TEMPO.CO, Jakarta - Ketua Umum Kamar Dagang dan Industri Indonesia (Kadin) Rosan Roeslani berharap Direktorat Jenderal Pajak tak mengintai kembali para peserta tax amnesty atau amnesti pajak untuk diperiksa. Menurut Rosan, tindakan itu tak adil lantaran sejak awal pemerintah berkomitmen tak akan menelisik pengusaha yang mengikuti amnesti pajak. "Kembali ke filosofi awalnya saja, yakni sebagai pengampunan," katanya, Selasa, 16 Mei 2017.
Pernyataan ini diutarakan sebagai respons atas rencana pemerintah memeriksa kembali wajib pajak. Menteri Keuangan Sri Mulyani Indrawati mengatakan tindak lanjut pemeriksaan wajib pajak akan diatur dalam peraturan pemerintah yang terbit pada akhir semester I tahun ini. Beleid yang kini masih digodok tersebut, kata Sri Mulyani, bakal menjadi pedoman otoritas pajak untuk menindaklanjuti temuannya.

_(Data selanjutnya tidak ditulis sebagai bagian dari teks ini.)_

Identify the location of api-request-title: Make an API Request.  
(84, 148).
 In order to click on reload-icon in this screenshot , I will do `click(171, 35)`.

Baca: Pasca Tax Amnesty, Pemerintah Harus Fokus Reformasi Perpajakan
Direktur Penyuluhan, Pelayanan, dan Hubungan Masyarakat Direktorat Jenderal Pajak Kementerian Keuangan Hestu Yoga Saksama menambahkan, wajib pajak yang tidak ikut tax amnesty bakal dikenai sanksi 2-48 persen dari nilai harta. Landasan sanksi tersebut diambil dari Undang-Undang Ketentuan Umum dan Tata Cara Perpajakan.
Direktur Eksekutif Center for Indonesia Taxation Analysis Yustinus Prastowo mengatakan perlu ada kelonggaran bagi yang sudah ikut program amnesti. "Agar kepercayaan mereka tidak rusak," ujarnya.

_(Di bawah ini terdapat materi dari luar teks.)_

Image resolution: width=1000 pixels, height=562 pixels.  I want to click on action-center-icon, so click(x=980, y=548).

Prastowo berpendapat pemeriksaan potensi pajak perlu dilakukan secara persuasif. Namun para wajib pajak yang mangkir perlu ditindak tegas dengan denda atau diusut ke pengadilan pajak.
Program tax amnesty telah berakhir pada Maret 2017. Pemerintah cuma mendapat uang tebusan Rp 114 triliun dari target Rp 165 triliun. Adapun realisasi repatriasi aset, yang diproyeksikan Rp 1.000 triliun, hanya Rp 147 triliun.